Website-Toolkit.co.uk | Useful Tools for Freelancers & Agencies

Quick start

The API does two things: start a crawl for a domain, and read the data a crawl produced. Here’s one of each, plus pulling the broken links.

# Your API key (ask us for one for the beta service)
KEY="your-api-key"
BASE="https://eu1.website-toolkit.co.uk"

# 1. Start a fresh crawl of a domain
curl -s -X POST -H "Authorization: Bearer $KEY" \
 "$BASE/api/crawl-site/example.com"

# 2. Pull the issues from the most recent crawl
curl -s -H "Authorization: Bearer $KEY" \
 "$BASE/api/v1/example.com/latest/issues"

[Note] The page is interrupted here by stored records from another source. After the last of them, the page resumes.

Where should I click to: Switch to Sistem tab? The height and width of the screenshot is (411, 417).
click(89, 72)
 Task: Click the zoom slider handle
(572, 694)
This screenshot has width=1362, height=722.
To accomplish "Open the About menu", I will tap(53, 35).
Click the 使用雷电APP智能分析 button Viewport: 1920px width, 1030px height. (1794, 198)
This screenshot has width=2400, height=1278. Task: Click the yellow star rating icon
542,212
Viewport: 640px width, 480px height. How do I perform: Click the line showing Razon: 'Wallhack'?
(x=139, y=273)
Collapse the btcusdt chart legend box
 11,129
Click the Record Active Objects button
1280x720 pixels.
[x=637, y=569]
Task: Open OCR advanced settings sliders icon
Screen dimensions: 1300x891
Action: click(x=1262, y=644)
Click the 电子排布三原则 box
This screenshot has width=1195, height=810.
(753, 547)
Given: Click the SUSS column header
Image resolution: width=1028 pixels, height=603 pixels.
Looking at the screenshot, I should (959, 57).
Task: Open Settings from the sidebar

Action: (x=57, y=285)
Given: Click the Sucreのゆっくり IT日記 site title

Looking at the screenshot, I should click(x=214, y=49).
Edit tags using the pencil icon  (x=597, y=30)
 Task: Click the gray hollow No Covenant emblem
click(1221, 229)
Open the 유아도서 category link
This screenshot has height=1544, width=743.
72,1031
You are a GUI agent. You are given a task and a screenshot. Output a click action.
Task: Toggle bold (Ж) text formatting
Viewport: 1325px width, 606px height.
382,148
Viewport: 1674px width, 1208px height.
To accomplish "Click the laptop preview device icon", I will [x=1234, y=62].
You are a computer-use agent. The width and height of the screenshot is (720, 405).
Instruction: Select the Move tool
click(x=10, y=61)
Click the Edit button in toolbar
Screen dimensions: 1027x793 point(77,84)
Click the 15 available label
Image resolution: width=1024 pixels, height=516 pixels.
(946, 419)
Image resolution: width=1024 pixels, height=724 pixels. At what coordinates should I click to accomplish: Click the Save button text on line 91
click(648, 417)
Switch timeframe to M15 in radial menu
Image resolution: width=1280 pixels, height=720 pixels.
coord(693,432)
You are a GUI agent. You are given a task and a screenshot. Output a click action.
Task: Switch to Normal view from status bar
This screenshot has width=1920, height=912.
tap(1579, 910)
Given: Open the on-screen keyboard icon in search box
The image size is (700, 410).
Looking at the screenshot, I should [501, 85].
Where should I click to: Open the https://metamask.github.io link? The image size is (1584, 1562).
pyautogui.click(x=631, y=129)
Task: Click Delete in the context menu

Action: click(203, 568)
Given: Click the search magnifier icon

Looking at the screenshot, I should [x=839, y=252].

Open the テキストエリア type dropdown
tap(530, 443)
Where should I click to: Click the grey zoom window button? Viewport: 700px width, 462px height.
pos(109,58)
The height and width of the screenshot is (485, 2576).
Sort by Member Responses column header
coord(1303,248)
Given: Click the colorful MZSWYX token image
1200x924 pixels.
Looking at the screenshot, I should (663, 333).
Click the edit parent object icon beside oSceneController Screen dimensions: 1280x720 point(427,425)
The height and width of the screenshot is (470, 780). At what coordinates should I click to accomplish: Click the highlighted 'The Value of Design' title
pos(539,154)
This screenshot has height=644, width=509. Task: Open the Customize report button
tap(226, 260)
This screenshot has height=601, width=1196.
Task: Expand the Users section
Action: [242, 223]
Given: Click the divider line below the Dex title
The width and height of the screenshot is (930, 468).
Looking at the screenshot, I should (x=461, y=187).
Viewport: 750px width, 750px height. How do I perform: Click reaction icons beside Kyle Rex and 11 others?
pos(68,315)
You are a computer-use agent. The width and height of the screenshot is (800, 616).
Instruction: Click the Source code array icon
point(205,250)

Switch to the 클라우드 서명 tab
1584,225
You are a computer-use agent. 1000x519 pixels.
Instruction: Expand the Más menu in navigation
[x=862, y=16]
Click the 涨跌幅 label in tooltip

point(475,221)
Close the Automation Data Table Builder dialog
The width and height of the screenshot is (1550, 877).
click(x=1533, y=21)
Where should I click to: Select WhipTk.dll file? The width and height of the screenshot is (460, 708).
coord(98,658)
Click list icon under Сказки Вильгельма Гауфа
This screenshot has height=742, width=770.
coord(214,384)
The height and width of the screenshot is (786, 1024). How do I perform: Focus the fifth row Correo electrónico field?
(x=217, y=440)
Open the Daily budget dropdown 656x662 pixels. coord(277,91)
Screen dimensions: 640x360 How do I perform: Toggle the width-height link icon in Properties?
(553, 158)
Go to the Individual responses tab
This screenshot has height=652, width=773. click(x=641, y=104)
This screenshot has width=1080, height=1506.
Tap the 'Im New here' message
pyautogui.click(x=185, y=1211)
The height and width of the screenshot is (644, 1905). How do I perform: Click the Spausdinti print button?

# 3. Pull just the broken links
curl -s -H "Authorization: Bearer $KEY" \
 "$BASE/api/v1/example.com/latest/broken-links"

Authentication

Every request needs your API key. Keys are issued per account; a revoked key stops working immediately. There are two ways to send it:

Authorization header (recommended): Authorization: Bearer your-api-key. Headers aren’t written to access logs, and GitHub Actions automatically masks the secret.
Token in the URL: For callers that can only fire a plain URL (some webhooks, uptime pingers). Convenient, but the token can appear in server logs.

Your data stays yours.

The read API only serves crawls that belong to your account. Free, public audits are not retrievable through the API. Requests for someone else’s data return a 404.

Trigger a crawl

Start a full crawl of a domain — e.g. straight after a deploy. Open by design: use GET or POST, with the key in either the header or the URL.

POST/api/crawl-site/{domain}— key in header

GET/api/crawl-site/{domain}— key in header

POST/api/crawl-site/{token}/{domain}— key in URL

GET/api/crawl-site/{token}/{domain}— key in URL

# Header auth (recommended)
curl -s -X POST -H "Authorization: Bearer $KEY" \
 "$BASE/api/crawl-site/example.com"

# Token-in-URL (for webhooks / pingers that can't set headers)
curl -s "$BASE/api/crawl-site/your-api-key/example.com"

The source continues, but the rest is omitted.